À partir de 1750 et pendant une trentaine d'années, il reçoit à dîner, deux jours par semaine, dans le salon de son hôtel de la rue Royale St Roch (aujourd'hui rue des Moulins), ce que Rousseau appellera la "coterie holbachique" (il en avait fait partie…) ainsi que d'autres invités, français et étrangers, où figuraient la plupart des esprits éclairés de l'époque. Ce salon fut un des foyers les plus actifs du développement des idées des Lumières.
Celles de d'Holbach, très radicales, sont exposées dans une œuvre qu'il composa et fit publier anonymement ou sous nom d'emprunt, principalement de 1760 à 1776. Cette œuvre comprend de nombreux ouvrages où il critique la religion et l'Église. Mais il est surtout digne d'intérêt pour son œuvre philosophique et scientifique.
Dans le "Système de la Nature" et d'autres ouvrages moraux et politiques, il donne un des exposés les plus achevés d'une philosophie rationaliste, naturaliste et déterministe basée sur une connaissance approfondie de la science: la physique de Newton, la chimie de Stahl, l'histoire naturelle de Buffon ainsi que la critique épistémologique, morale, sociale et politique des meilleurs penseurs de son temps. C'est donc le caractère systématique de cette œuvre qui en fait l'intérêt.

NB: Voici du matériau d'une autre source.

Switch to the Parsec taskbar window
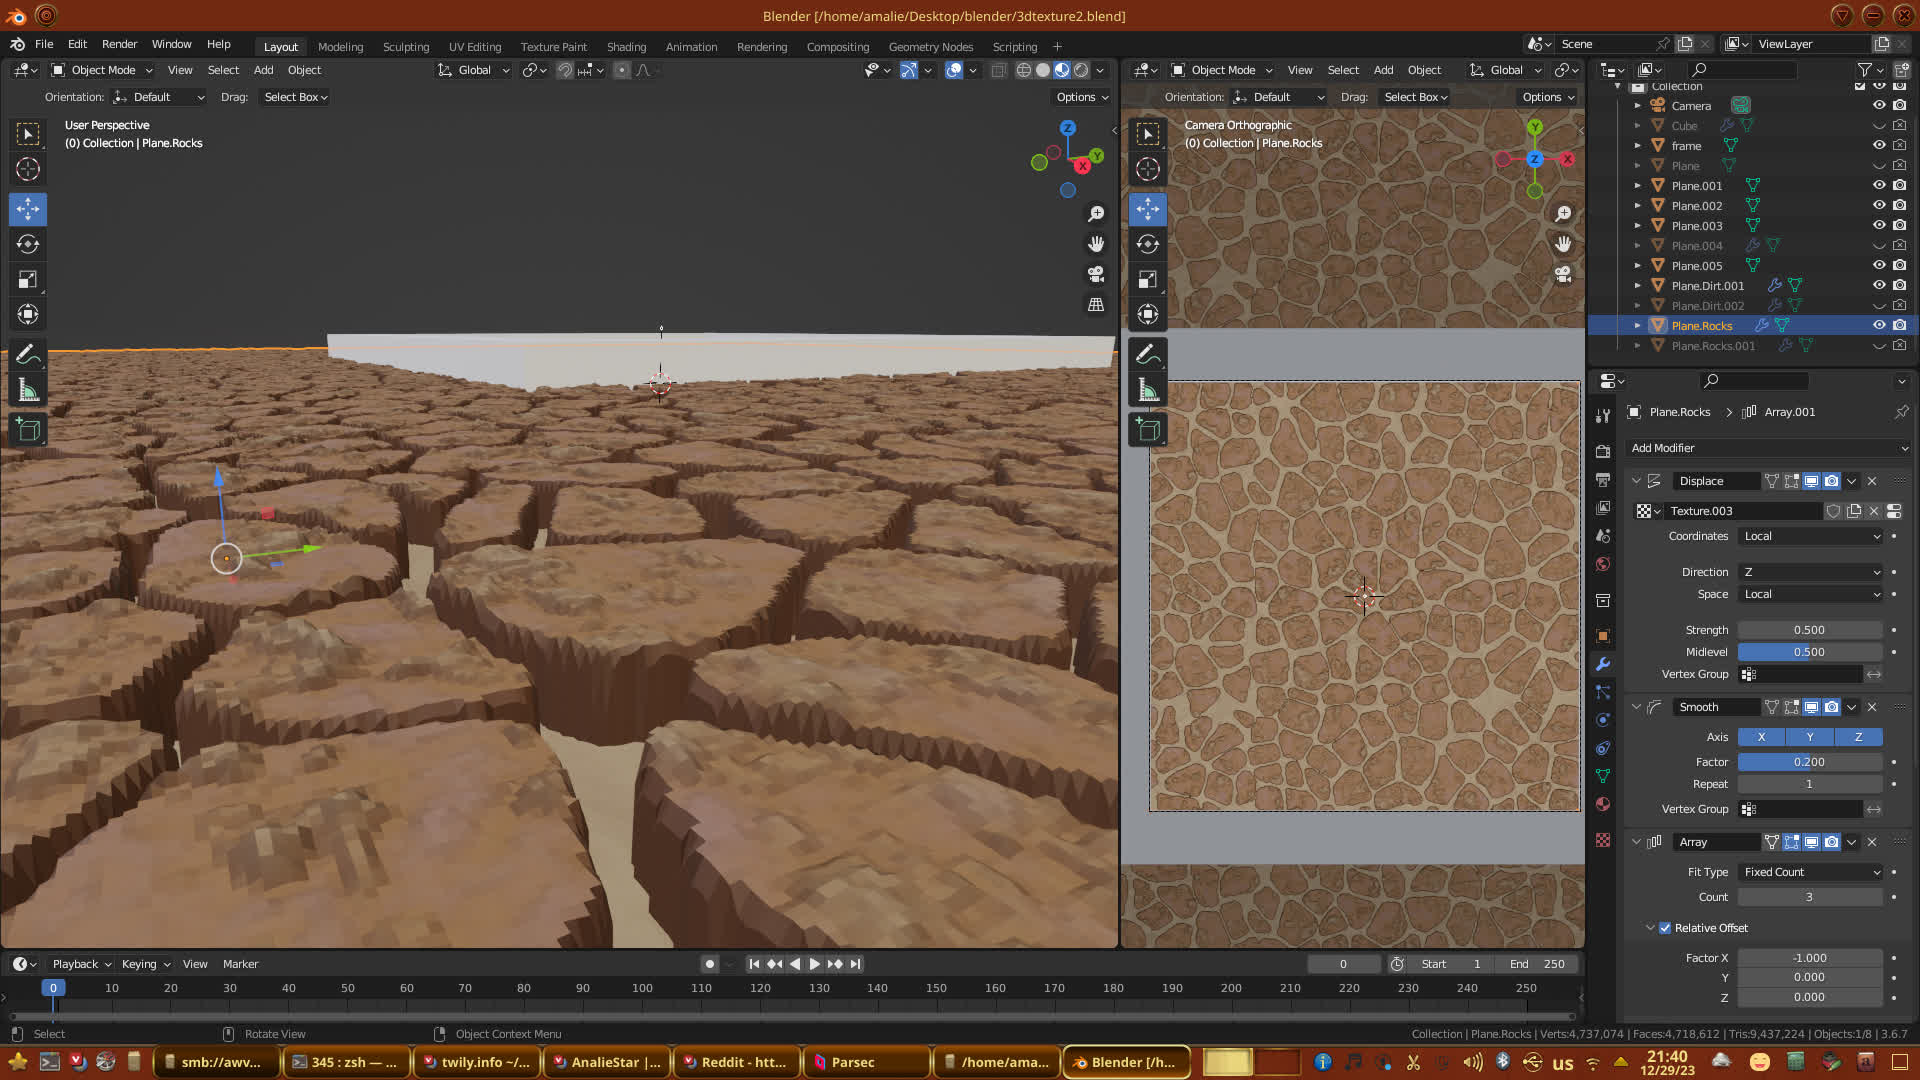 [852, 1062]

Mais en raison de son caractère radical elle fut condamnée, critiquée et discréditée. La philosophie résolument matérialiste et athée de d'Holbach qui le conduisit aussi à nier le libre arbitre, se heurta à l'hostilité non seulement de l'Église mais aussi de politiques comme Robespierre qui jugeaient la religion nécessaire au maintien de l'ordre social. Le retour en force de l'idéalisme au XIXe siècle la fit progressivement tomber dans l'oubli.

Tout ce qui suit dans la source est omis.